Argument "B": Once a1-b2 is accomplished: if b2-c1 or b2-c3 then, by argumnt "A" above the relationship between a3 and b4 requires that a3 must be the terminating square.

a3 and h8 cannot both be termination squares therefor the begining of the path must be a1-b2-a3

now, by argumant "B" above, c1 must be aterminating square.

the tour cannot end on both c1 and h8: therefor the tour cannot be completed.

 with out this restriction

each square occors once and only once therefor constitutes a permutaion and we have 32! = 2.631*10^35 possabilities

from any square on the edge there are 7 squares that have connection to it.  therefor ther are 7 preceeding squares and 6 remaining squares to follow with, in two possible directions and that allow for 29 possible positions and 29! possible arrange ments of the other elements. the square might also be the first or last square which allows for 7 possible conections in two positions with 30! possible arrangements of the other elements:

this is 7*6*2*29*29!+7*2*30! = 2.5258*10^34 possible permutations or 9.59%

note that a center squaer give 13*12*2*29*29!+13*2*30! = 8.689*10^34 or 33% which is much greater than 9.59% therefor using 9.59% as an estimate for all possible squares definitely give a lower boung of possiblities.

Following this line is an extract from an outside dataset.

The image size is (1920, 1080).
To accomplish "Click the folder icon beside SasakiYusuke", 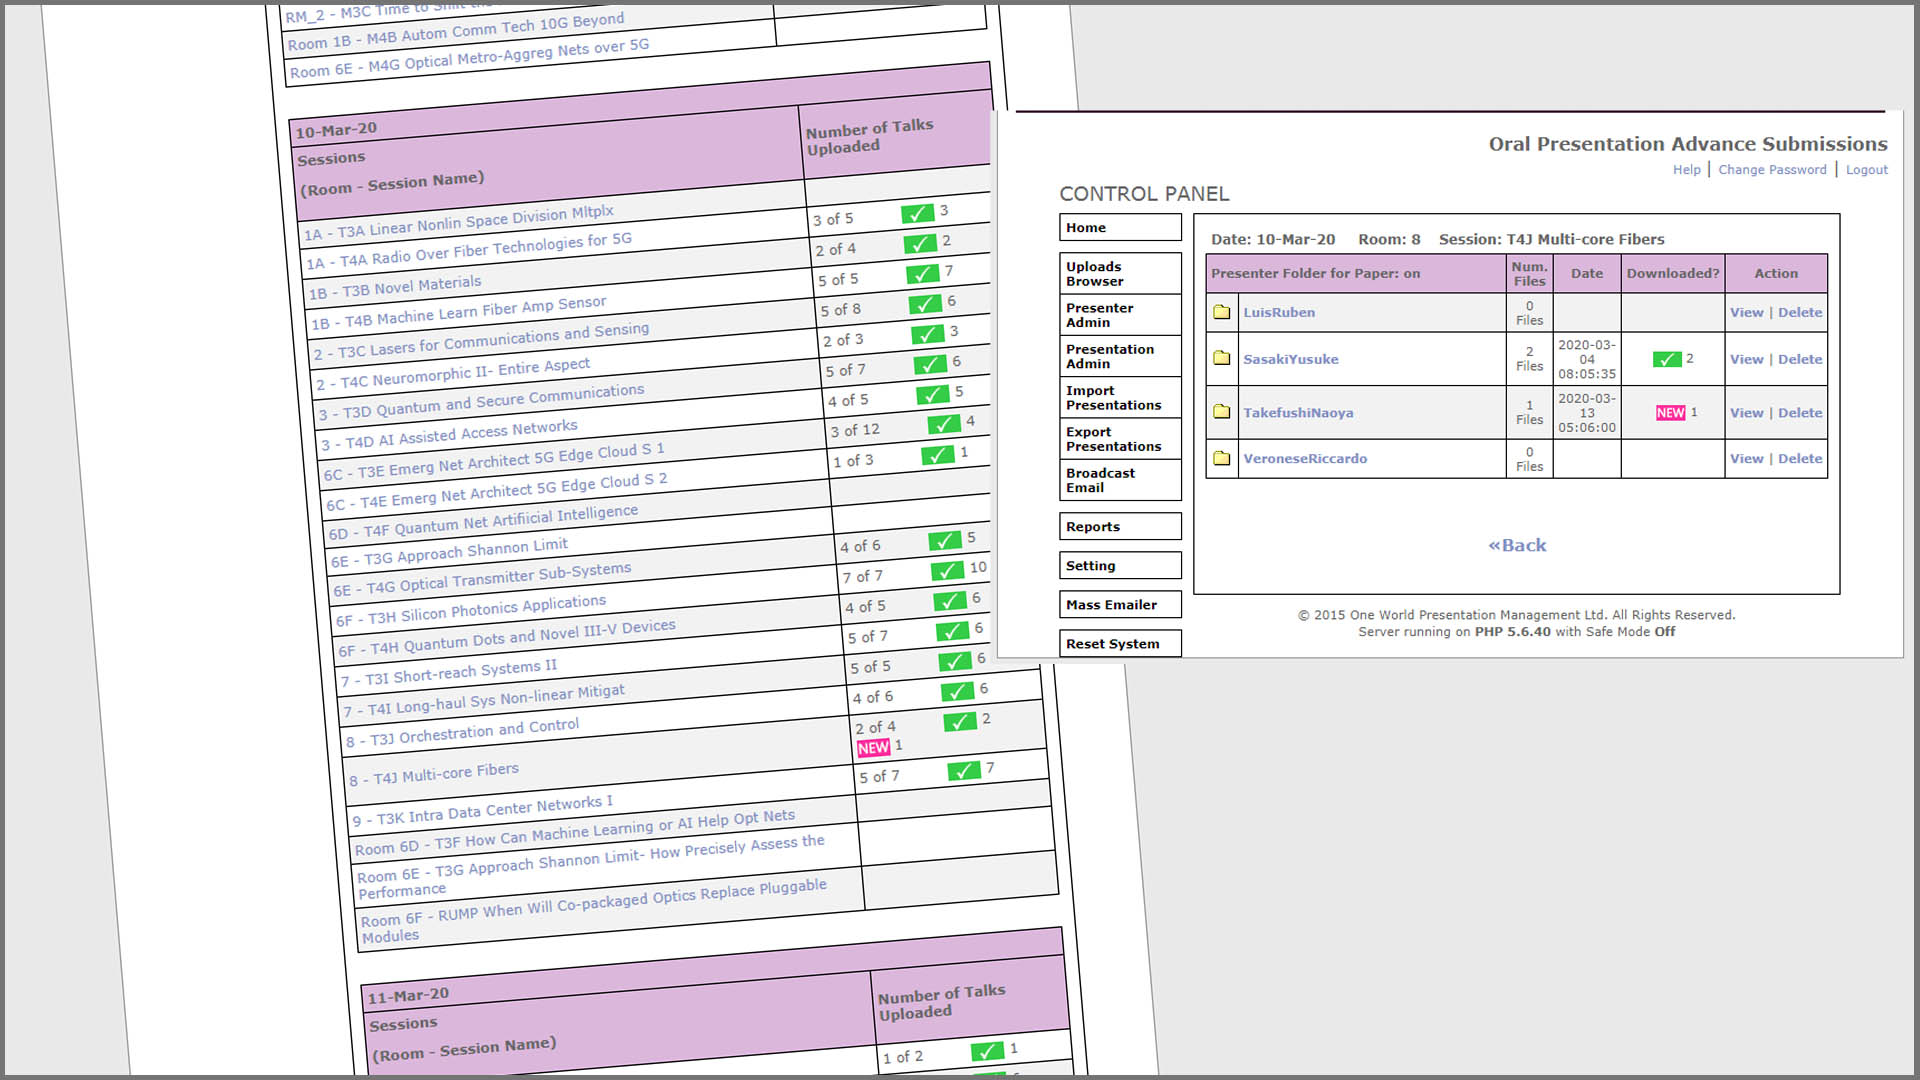I will [x=1221, y=358].
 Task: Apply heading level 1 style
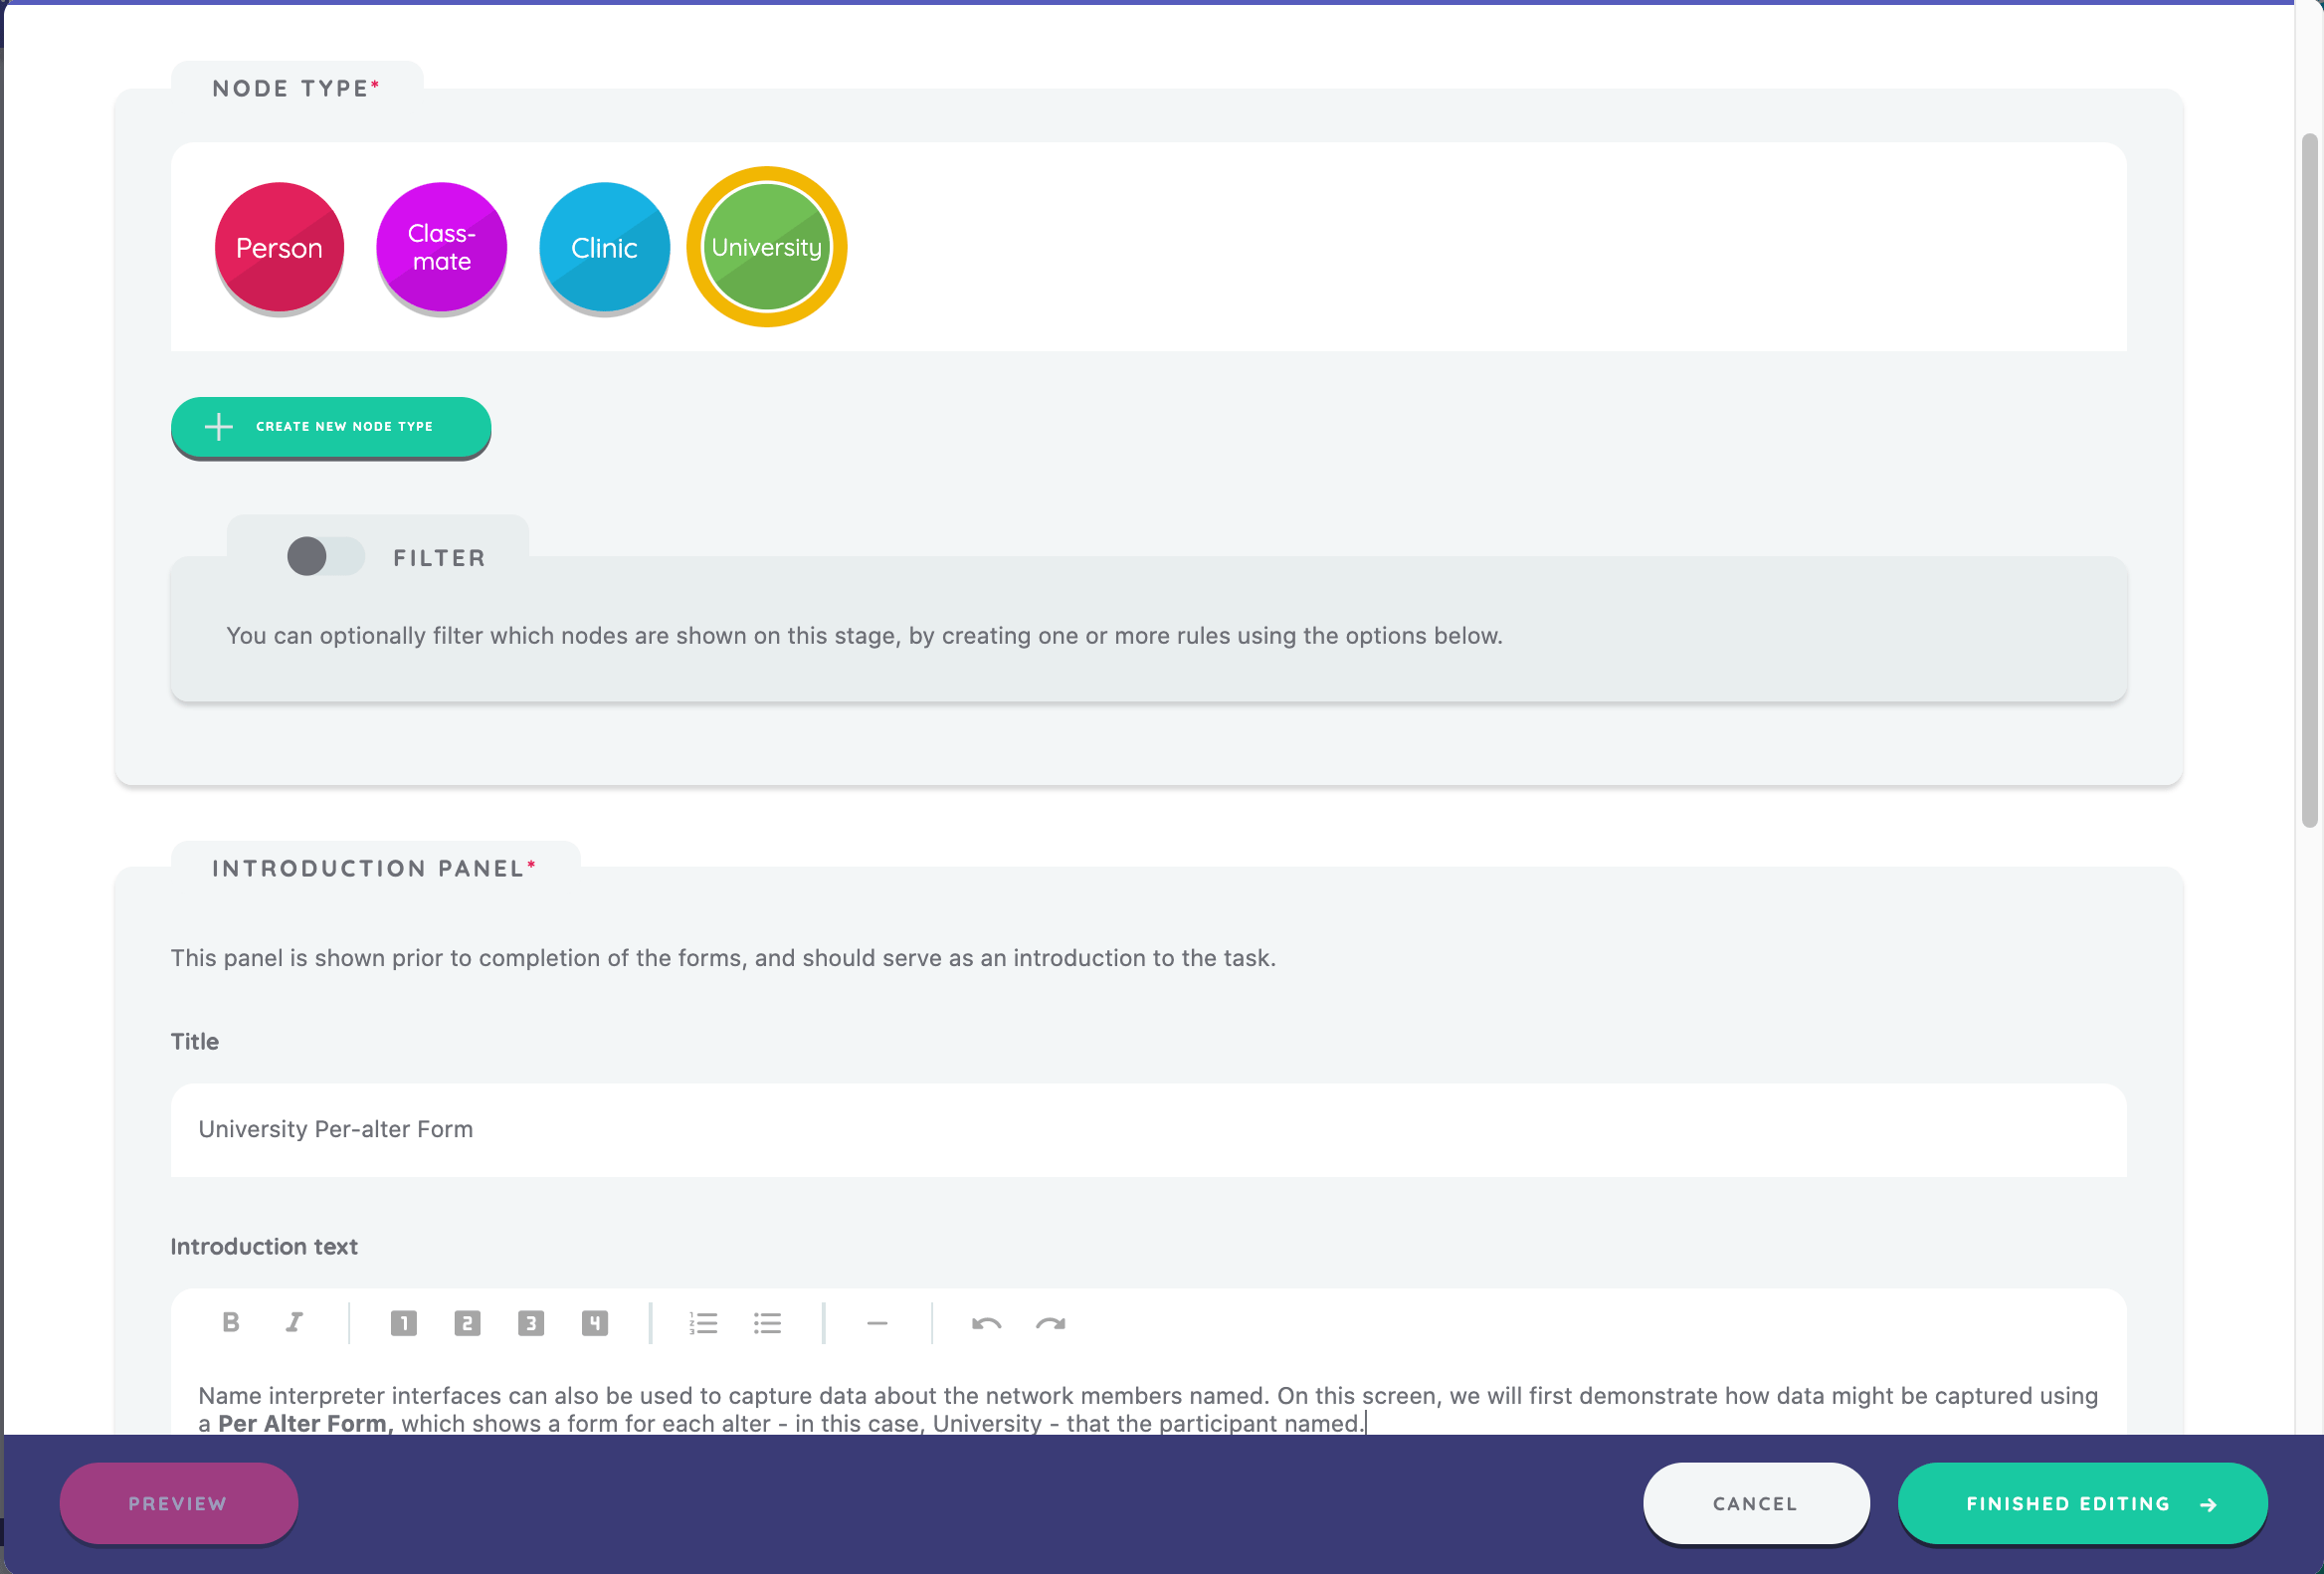(x=403, y=1323)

9.95% for each square gives a total percentage of (.0959)^32 = 2.679*10^-33

muliplying by 32! gives a mininum of 700 possible solutions.

Note: computations performed on a TI-85 calculator which keeps 32 digit accuracy, therefor error of estimation will be significantly greater thatn error of calcultions.

one such solution is:

a1-b2-c1-a3-b4-e1-d2-c3-a5-b6-g1-f2-e3-d4-c5-a7-b8-h2-g3-f4-e5-d6-c7-d8-h4-g5-f6-e7-f8-h6-g7-h8

note that the sequence parts (e1-d2-c3) (g1-f2-e3-d4-c5) (h2-g3-f4-e5-d6) (h4-g5-f6) can occur in any order: therefore the above arrangement can be used to construct 3!*5!*5!*3! = 518,400 possible solutions.

Well, you've solved it halfway.

oinquarki,

I noticed that you said "board," but you didn't say "chess board."   If there were an odd number of rows and columns, a tour with the restriction I described above could be done (easily).  The only "problem" would involve some fudging on how the board is labeled.  That's one "solution."  Is there another?

Easy.  Just take a regular board, take your bishop and just move it around to every square on the board (a1-a2-a3-a4-a5-a6-a7-a8-b8-b7-b6-b5-b4-b3-b2-b1-c1-c2-c3, and so on)

impossible

OBVIUSLY, this is an April Fools Joke.  Or, since it's May 1st, this is a "May Fools" joke.